TASK ITEM →
Would you please copy every line from the records that contains the word "computer"?

(Saved data entries)
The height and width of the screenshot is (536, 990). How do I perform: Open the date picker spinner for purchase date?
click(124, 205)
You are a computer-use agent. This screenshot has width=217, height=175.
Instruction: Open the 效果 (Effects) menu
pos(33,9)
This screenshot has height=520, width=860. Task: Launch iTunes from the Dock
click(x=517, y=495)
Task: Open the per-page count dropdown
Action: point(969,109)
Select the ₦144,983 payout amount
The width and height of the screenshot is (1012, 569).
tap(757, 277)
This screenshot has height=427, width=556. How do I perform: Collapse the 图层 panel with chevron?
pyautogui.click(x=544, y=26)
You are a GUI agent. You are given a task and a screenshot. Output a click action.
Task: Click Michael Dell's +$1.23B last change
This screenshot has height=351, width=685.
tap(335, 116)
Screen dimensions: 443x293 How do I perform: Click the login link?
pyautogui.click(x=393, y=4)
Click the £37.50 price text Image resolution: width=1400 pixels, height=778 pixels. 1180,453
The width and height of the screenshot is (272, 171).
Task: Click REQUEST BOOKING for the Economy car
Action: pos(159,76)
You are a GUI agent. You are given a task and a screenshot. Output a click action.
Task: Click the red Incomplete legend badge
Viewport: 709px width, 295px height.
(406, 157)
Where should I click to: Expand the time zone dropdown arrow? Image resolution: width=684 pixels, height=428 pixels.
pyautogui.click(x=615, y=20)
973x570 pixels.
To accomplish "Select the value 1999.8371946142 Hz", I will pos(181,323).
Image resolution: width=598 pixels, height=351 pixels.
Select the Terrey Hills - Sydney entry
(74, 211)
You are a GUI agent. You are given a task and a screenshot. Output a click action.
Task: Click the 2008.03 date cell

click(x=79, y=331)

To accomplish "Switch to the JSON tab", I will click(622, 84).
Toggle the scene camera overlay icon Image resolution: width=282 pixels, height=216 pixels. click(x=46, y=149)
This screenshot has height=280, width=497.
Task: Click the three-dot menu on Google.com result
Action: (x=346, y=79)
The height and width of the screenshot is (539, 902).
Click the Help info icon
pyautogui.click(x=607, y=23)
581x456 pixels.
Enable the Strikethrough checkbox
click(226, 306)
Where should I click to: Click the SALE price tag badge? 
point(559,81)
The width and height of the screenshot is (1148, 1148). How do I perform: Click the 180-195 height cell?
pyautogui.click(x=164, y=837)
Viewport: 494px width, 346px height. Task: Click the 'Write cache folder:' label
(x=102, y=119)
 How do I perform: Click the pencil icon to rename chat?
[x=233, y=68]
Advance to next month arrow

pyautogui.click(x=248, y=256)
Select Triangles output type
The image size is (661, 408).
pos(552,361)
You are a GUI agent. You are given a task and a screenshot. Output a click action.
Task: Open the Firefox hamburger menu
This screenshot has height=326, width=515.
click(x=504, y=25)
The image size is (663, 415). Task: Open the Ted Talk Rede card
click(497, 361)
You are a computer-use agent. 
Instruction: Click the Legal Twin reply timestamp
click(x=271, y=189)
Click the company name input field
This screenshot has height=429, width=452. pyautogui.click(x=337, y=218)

ANSWER TO THE PROBLEM →
You are a computer-use agent. This screenshot has width=217, height=175.
You are a computer-use agent. 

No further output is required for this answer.